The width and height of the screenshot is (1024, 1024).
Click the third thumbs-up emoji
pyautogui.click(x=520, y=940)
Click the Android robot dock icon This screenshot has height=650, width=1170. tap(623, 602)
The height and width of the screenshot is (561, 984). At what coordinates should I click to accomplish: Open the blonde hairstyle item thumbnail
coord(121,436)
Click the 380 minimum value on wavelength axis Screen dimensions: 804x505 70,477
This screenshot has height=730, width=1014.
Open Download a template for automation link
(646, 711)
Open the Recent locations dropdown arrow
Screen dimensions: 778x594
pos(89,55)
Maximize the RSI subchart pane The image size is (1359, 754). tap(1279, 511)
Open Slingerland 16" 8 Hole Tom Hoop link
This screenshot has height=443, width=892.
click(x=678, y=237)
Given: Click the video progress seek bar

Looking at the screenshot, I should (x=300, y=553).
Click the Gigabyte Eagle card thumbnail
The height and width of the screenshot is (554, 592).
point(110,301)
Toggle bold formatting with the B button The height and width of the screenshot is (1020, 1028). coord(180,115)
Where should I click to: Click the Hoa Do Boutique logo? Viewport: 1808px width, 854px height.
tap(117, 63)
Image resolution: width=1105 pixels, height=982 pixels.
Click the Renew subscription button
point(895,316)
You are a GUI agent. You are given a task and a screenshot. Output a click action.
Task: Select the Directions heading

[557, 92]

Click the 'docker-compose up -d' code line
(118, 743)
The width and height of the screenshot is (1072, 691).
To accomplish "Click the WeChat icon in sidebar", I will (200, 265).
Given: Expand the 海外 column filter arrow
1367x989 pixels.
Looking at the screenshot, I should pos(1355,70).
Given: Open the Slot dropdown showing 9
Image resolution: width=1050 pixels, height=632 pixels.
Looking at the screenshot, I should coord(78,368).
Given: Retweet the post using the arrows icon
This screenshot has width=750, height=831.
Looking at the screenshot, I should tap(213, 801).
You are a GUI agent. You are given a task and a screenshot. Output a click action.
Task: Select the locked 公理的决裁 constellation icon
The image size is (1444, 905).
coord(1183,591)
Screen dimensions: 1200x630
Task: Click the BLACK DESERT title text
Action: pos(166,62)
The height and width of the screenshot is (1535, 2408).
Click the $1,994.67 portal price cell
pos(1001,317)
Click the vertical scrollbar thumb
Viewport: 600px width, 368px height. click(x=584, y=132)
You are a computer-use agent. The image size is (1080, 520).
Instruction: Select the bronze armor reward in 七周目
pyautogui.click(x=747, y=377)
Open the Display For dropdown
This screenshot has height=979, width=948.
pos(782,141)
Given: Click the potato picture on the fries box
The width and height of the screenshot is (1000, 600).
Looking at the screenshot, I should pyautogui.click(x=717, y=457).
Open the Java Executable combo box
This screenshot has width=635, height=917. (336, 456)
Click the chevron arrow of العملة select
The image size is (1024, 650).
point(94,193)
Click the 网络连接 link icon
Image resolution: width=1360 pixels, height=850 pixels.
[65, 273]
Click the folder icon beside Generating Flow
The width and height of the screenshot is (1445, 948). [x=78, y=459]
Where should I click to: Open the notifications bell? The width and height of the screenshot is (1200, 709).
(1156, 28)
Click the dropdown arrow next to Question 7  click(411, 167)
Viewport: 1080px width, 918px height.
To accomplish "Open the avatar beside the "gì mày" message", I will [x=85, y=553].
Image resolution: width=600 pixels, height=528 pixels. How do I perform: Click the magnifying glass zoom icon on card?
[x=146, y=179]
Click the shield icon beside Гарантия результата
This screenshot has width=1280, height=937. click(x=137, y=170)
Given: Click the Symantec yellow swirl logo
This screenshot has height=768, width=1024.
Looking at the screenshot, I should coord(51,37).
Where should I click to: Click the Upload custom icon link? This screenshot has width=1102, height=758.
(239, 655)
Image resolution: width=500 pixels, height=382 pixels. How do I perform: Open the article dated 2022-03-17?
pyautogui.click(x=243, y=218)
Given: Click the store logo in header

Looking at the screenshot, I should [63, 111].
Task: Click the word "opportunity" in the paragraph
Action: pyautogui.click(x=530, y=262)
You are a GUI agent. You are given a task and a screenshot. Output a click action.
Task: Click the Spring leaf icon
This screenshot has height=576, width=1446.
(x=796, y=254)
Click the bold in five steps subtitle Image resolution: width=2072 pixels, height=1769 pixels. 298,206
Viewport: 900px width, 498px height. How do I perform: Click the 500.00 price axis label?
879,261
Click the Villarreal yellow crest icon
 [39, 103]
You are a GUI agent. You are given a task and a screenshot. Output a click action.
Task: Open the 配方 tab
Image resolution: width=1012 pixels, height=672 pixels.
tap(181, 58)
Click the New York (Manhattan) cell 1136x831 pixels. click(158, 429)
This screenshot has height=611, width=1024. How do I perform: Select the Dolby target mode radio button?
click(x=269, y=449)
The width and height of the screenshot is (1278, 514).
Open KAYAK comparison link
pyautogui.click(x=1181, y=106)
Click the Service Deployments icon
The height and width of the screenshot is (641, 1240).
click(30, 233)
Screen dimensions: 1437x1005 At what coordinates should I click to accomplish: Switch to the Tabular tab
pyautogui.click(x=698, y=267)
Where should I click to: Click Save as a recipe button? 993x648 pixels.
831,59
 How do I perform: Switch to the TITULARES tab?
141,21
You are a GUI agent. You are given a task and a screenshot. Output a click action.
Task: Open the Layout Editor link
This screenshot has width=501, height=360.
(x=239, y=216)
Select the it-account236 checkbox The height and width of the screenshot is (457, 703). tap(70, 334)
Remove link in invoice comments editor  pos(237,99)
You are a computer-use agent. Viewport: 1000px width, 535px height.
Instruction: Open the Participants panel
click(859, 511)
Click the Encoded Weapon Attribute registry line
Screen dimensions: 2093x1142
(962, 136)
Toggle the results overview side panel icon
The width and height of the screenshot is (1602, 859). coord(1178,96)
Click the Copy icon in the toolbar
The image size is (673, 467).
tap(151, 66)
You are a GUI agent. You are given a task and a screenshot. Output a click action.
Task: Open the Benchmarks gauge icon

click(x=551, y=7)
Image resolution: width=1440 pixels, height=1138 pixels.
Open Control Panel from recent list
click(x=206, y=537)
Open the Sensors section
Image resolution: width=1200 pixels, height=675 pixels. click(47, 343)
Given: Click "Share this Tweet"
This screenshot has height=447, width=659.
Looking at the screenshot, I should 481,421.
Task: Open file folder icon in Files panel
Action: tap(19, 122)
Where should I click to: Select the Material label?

• Activity: Each line from the top of the records down to the one with "Click the Android" must be retyped exactly; include both ends and nothing else.

• Exercise answer:
The width and height of the screenshot is (1024, 1024).
Click the third thumbs-up emoji
pyautogui.click(x=520, y=940)
Click the Android robot dock icon This screenshot has height=650, width=1170. tap(623, 602)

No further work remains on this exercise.